But one thing they won’t come with is a sense of identity around technology. They have already been around enough complex machines to develop the sense that the devices around us, from iPads to lamps, were built by someone. But who? How? And do people like them fit into that story somewhere?

How do I fit into that story, for that matter?

1. I am a maker. I use my mind and my body to create new things.

This is the starting point for me: recognizing, and affirming, that I belong here, in the stream of human history, tinkering and building along with our greatest inventors and artists, if not quite at their level.

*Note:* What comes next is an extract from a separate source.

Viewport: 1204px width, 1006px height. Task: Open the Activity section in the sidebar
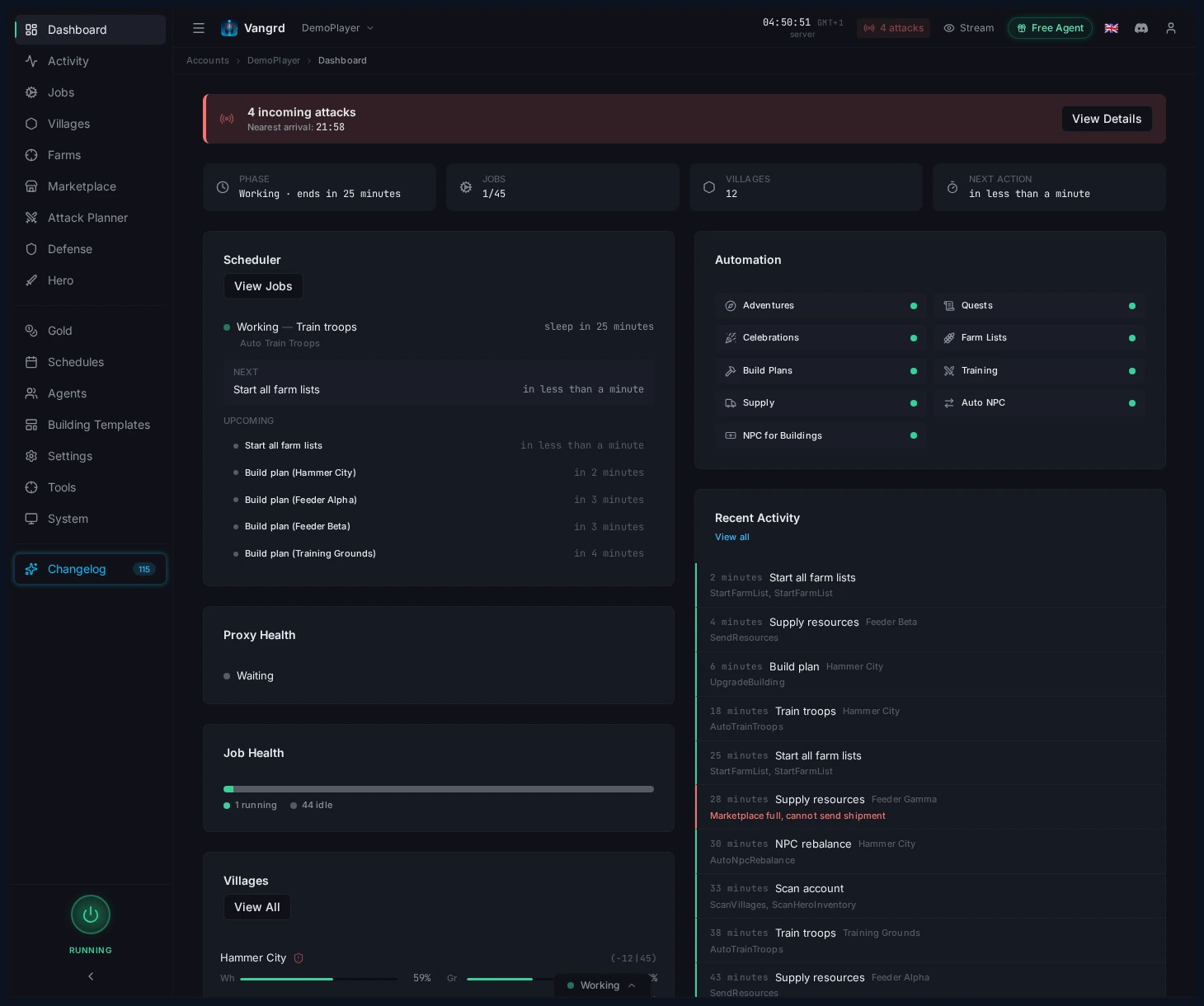68,61
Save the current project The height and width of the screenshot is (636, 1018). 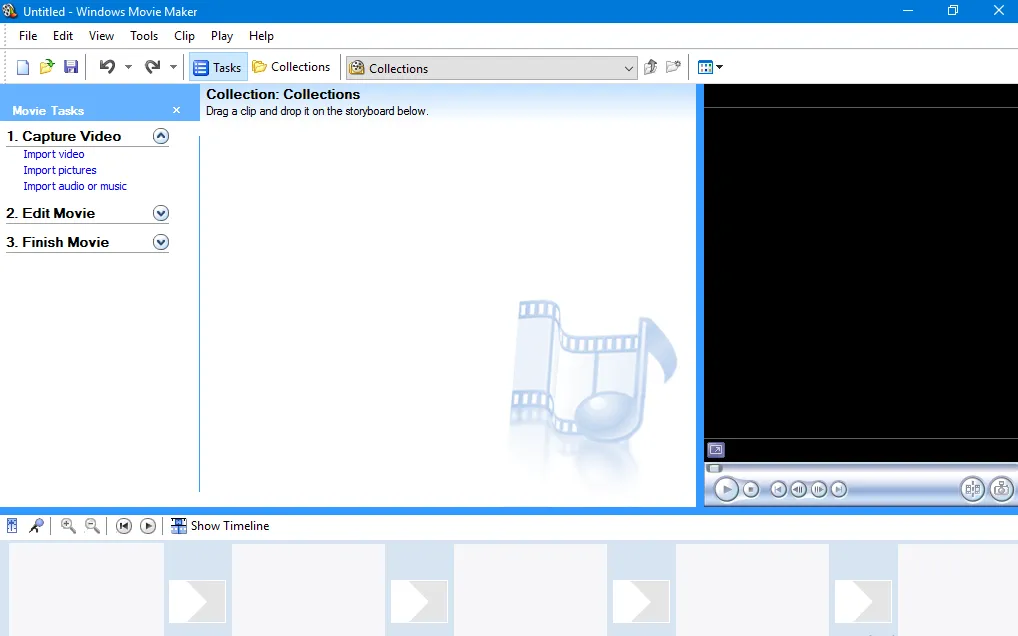71,66
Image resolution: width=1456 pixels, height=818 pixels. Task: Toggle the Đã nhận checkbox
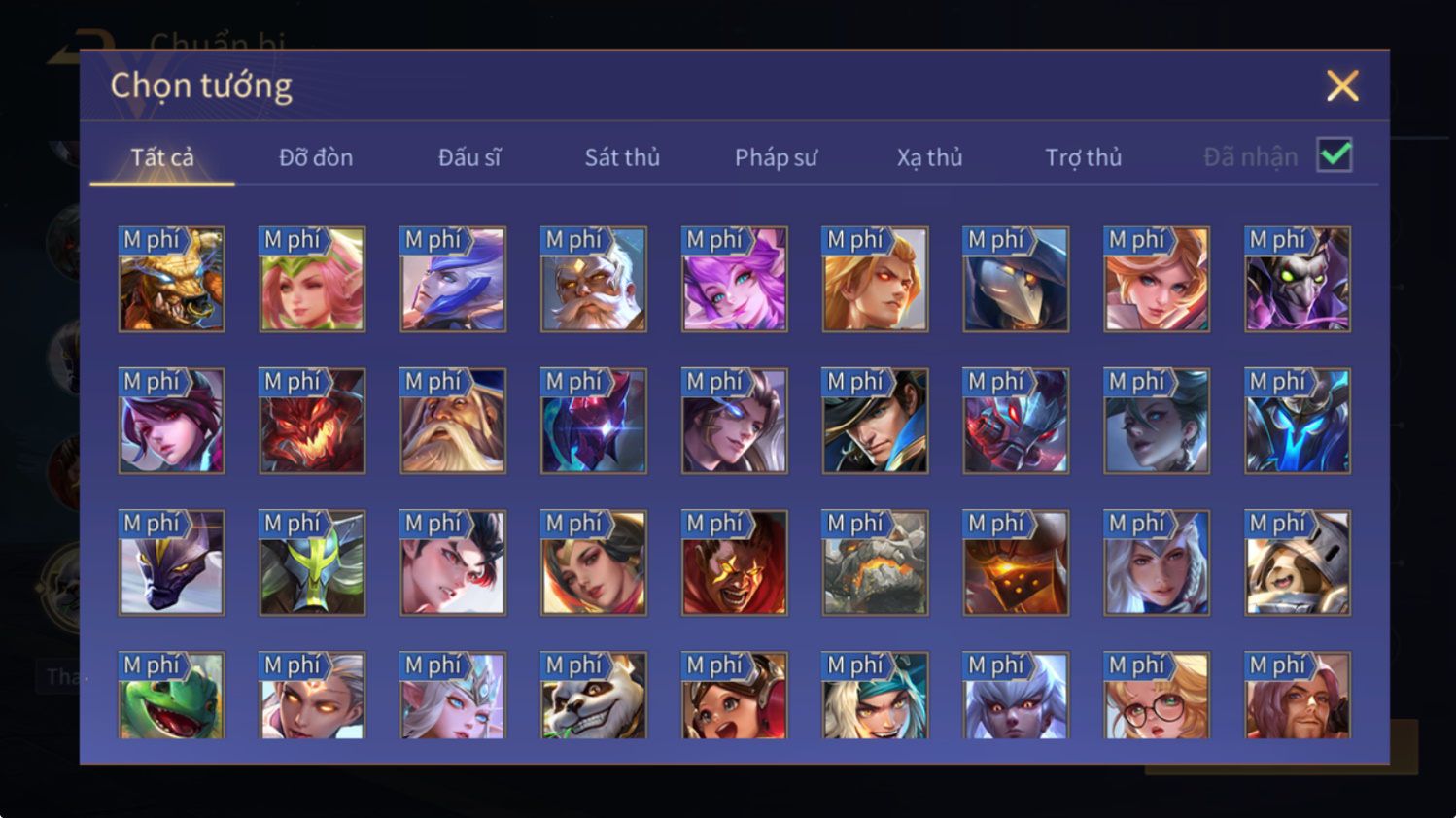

I emphasize new things because the maker creativity has a drive for adventure and discovery that brings particular challenges and rewards:

2. New things are hard, and I like that. New things break. New things misbehave. When new things go wrong, I have the chance to learn something and begin again.

The most important lesson I’ve learned in life is that everything I truly want requires persistence. But it’s also the lesson I’ve struggled the longest to fully accept. Persistence, as I see it, means adapting and growing, not just being stubborn.

I only wish I could have somehow learned this in school.

3. Tools let me make things I couldn’t make alone. I know their power. I respect their danger. I use them with care and I always remember their purpose.

There’s a safety issue with many tools, but even more there is a philosophical one. You serve your tools as much as they serve you. If you take care of them, keep track of them, and use them wisely, they will reward you forever.

Tools are also shared with others, lent and borrowed, and that means a common responsibility:

4. Collaborators help me make things I couldn’t make alone. I ask them directly for what I need, and listen when they need my attention.

Steve Yegge, an influential programmer and blogger, has a surprising recommendation for techies:

“If there was one thing I could teach every engineer, it would be how to market.”

… by which he means, how to communicate her ideas and the value of her work, so as to recruit help and cultivate support.

And Steve Jobs famously convinced Apple chief designer Jony Ive that in telling people what you need, “ambiguity was a form of selfishness”.

Asking directly for what you need requires clarity of thought, not just confidence. Doing the work to become clear enough with our intentions and our meaning is part of our duty to each other.

5. Everything we see that wasn’t made by nature was made by people like us. We built it. We can understand it. And we can make it better.

There are no fairies who created the many things we use, who dictate what we can tinker with, who invent the future instantly. It’s just us.

All together, now:

The Maker Pledge

I am a maker. I use my mind and my body to create new things.

New things are hard, and I like that. New things break. New things misbehave. When new things go wrong, I have the chance to learn something and begin again.

Tools let me make things I couldn’t make alone. I know their power. I respect their danger. I use them with care and I always remember their purpose.

Collaborators help me make things I couldn’t make alone. I ask them directly for what I need, and listen when they need my attention.

Everything we see that wasn’t made by nature was made by people like us. We built it. We can understand it. And we can make it better.

What do you think?

Ada & Leo is a creative tech program for kids in the tradition of Ada Lovelace (the first computer programmer) and Leonardo da Vinci (who was a visionary inventor in addition to everything else). It starts today in Brooklyn.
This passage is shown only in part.